Even the Phantom Menace and the basic idea of them "randomly" discovering (arguably through the will of the force) Anakin on some remote backwater world and finding out that he is prodigeously talented with the force even if he doesn't know it and then having him somewhat involved in their escape from there since Palpatine is hunting them and the war has been brought to them on Naboo is totally fine in theory but ruined because everyone sounds like an idiot and every bit of dialogue-driven narrative progress is delivered with all the smoothness of riding a car with no suspension down an old gravel road. The Clone Wars show proved that capable writers can deliver a quality story in that setting when given the opportunity. Quite honestly it is the single best thing out of Star Wars fiction because it takes the good ideas inherent in the prequel trilogy and makes them work. Even the political stuff works because it actually gives Padme something to do that plays to her strengths instead of Episode II's super clumsy action hero gladiator pit stuff. She isn't a jedi. She's smart, cultured, savvy, and understands the political machine and how to use it. And that's where she shines while the Jedi would be reduced to just swinging their swords around.

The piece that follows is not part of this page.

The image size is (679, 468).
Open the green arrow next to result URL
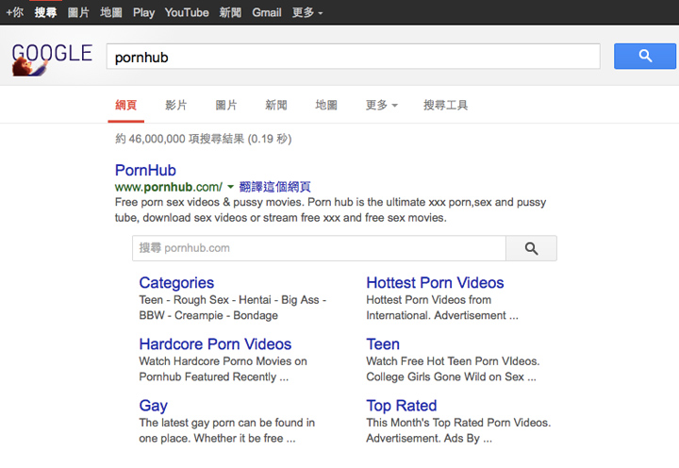pyautogui.click(x=231, y=187)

As for "almost every piece of the EU was better written" I don't know. I haven't read everything and I am trying to start right now in and around the original trilogy before I work backwards and forwards from there. But from what I understand things get rough as we get into the books published in the early-mid 2000s and beyond (until the Disney buyout) things get a bit ropey and divisive.
Honestly if we set aside prequel era books for people that don't want to be tied to the story sprawled out from those movies since they almost all come after the movies were released with the exception of the handful of books that happen immediately before the original movies, the only things I see get universal praise are everything written by Timothy Zahn (but especially the like 6 books he wrote pre-Disney that focus around Thrawn and that story), AC Crispin's Han Solo trilogy (separate from Brian Daley's Solo trilogy from the 80s), The X-Wing series, and the "Tales from..." anthology books. New Jedi Order is divisive, The final two series of books are divisive, and the like 7 books that take place after the Jedi Academy Trilogy and its pseudo-mate book "I, Jedi" all suck to varying degrees. I have had the hardcover of Children of the Jedi for like 25 years and have basically never touched it because I've only heard how terrible it was and that its writer is considered one of the weaker ones among the multiple-book EU authors.
I tried to look up any analysis of the whole Legends/EU run for some sort of consensus and the closest I can find is a series of really clumsily done blog posts about collated 5-star ratings from various websites that spends more time talking about the math functions used than really discussing what any of it means, and which in the end clumps basically everything between average ratings of like 4.3 and 3.4 with only one series (the infamous "Jedi Prince" kids' novels) falling below 3.0. So it's hard to say that there's any broad agreement on where things are good or bad because all you really learn is that given a wide enough audience most stuff is going to fall into the mushy range of "fine."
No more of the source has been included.